Choosing the best lights for your hydro system can be daunting. There are many options on the market. Depending on your system size and type of plants you are growing; some types may be better or more efficient than others.

Outside, a vegetable garden requires around eight hours of direct sun per day. Artificial lighting for a hydroponic garden should imitate the direct and indirect sunlight requirements. You should plan your system on having at least 14 to 16 hours of artificial light, followed by 10 to 12 hours of darkness every day for annuals. The darkness is just as important as the light—just like animals, plants need time to rest and metabolize.

Perennials require a stricter calculation for the lighting schedule to bring the plants through the vegetative (growth) and flowering (production) stages.
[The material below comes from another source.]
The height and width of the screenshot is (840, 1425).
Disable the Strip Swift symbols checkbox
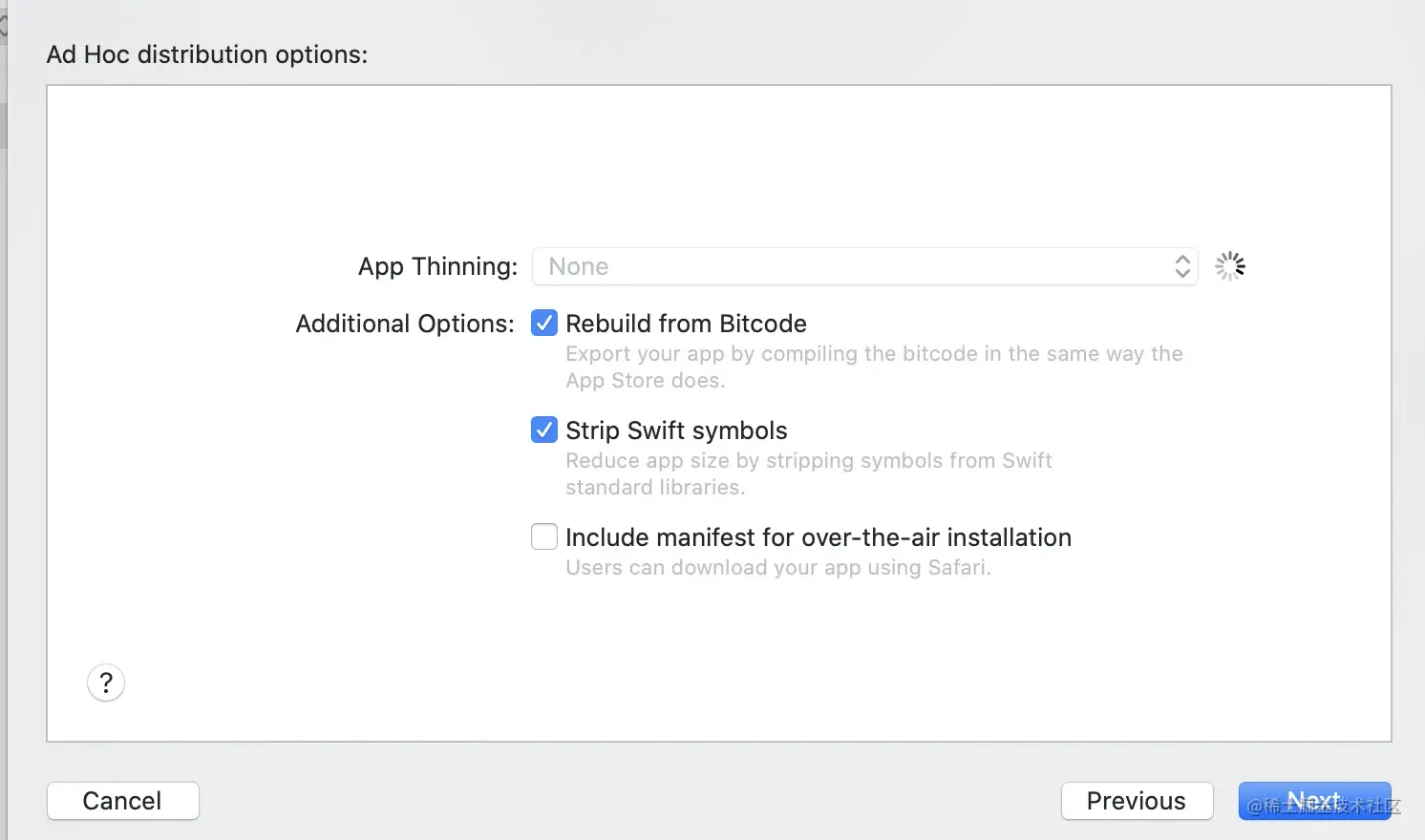(x=544, y=430)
The easiest way to maintain a lighting schedule is with an automatic electric timer. They are worth the investment because one small mistake or simply forgetting to turn the lights on or off has the potential to dramatically affect your plants' growth and production rates.

Different Plants, Different Needs

An electronic timer is especially necessary if you are growing a variety of different plants. Although you can follow the general guidelines above and have success, some plants do much better with longer or shorter periods of “daylight.” If you have a mix of these in your garden, you will need to figure out a custom schedule. An electric timer allows you to take care of this hassle-free and change it according to your needs as your garden evolves.
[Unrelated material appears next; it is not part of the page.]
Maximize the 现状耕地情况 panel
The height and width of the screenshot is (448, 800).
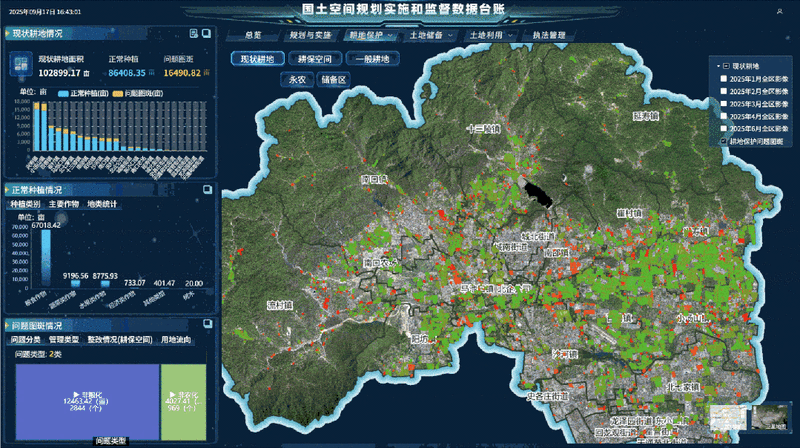(x=206, y=33)
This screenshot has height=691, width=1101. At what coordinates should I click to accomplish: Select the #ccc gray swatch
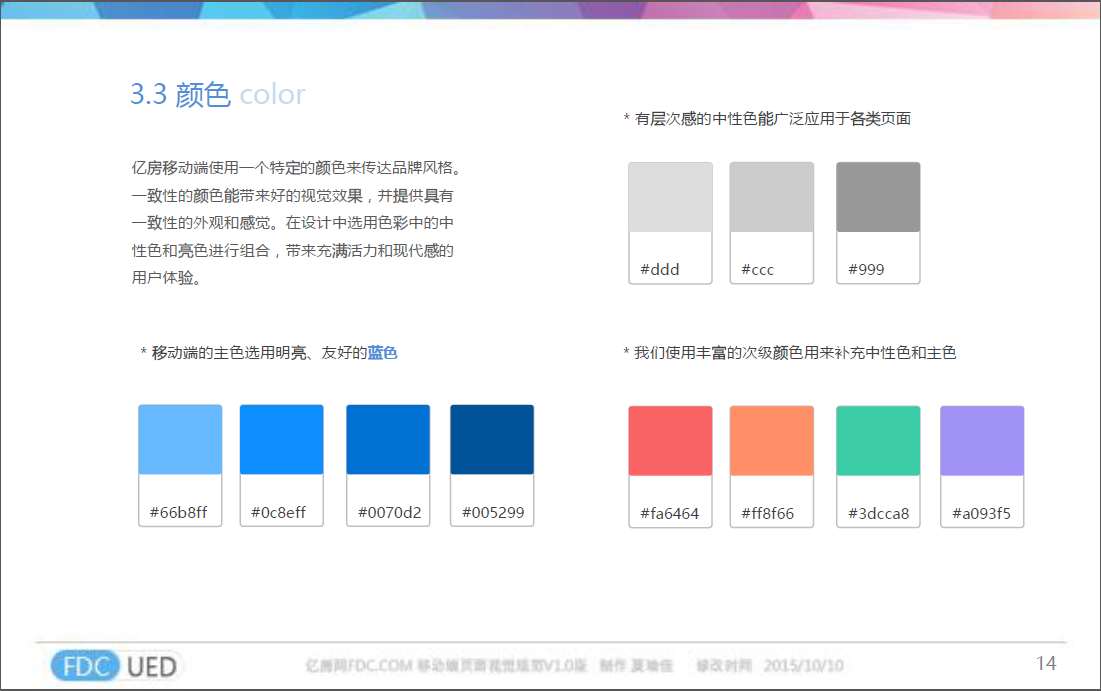pos(771,198)
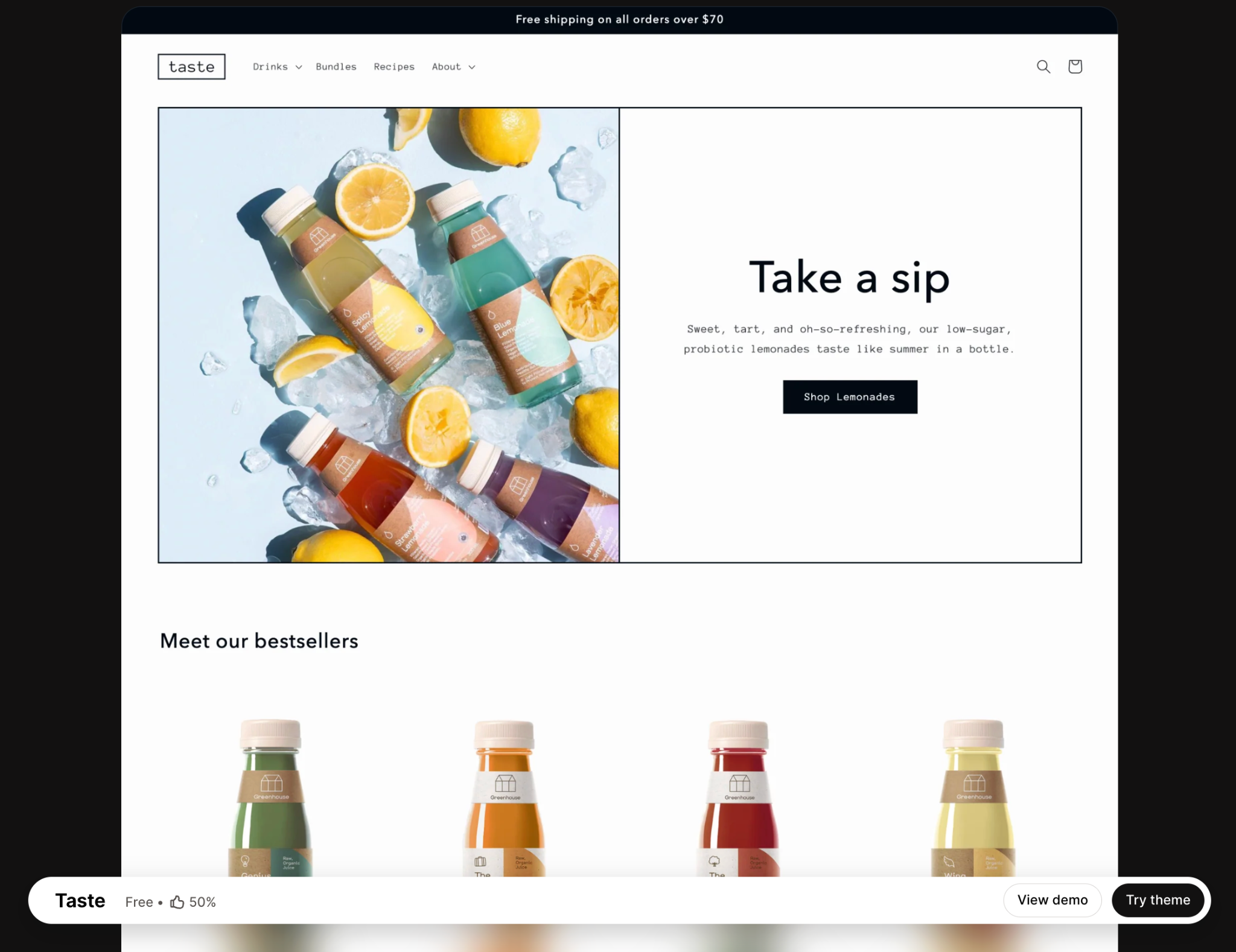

Short-day plants: These require a long period of darkness to photosynthesize and produce flowers. If they are exposed to over 12 hours of light per day, they will not flower. Poinsettias, strawberries, cauliflower, and chrysanthemums are short-day plants. The short-day cycle mimics nature's environment for plants the flower in the spring.

Long-day plants: These require up to 18 hours of sunlight per day. They include wheat, lettuce, potatoes, spinach, and turnips. The long-day cycle mimics the natural environment of summer-flowering plants.
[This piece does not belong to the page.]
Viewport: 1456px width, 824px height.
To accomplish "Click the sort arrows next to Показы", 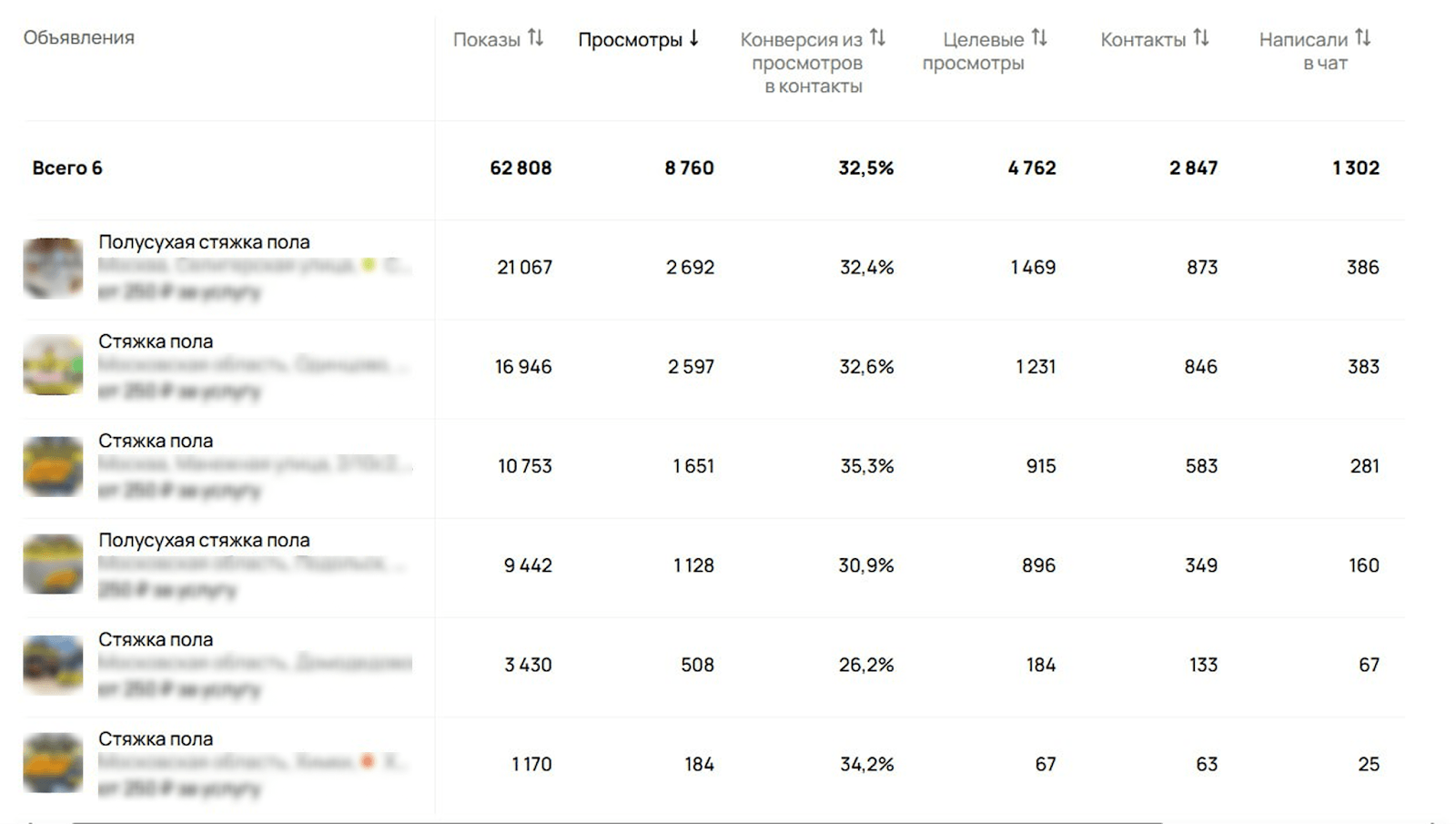I will (x=536, y=38).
Day-neutral plants: These are the most flexible. They produce fruit no matter the level of light exposure. Examples include rice, eggplant, roses, and corn.

If you decide to mix short and long-day plants in one growing system, it is best to compromise their needs and pick a lighting schedule that is right in the middle, around fourteen hours of light per day.

Lighting System Components

All hydro lighting systems have four main parts. These are the bulb, reflector hood, remote ballast, and timer.


The most common types of bulbs are LED, fluorescent, metal halide, and high pressure sodium.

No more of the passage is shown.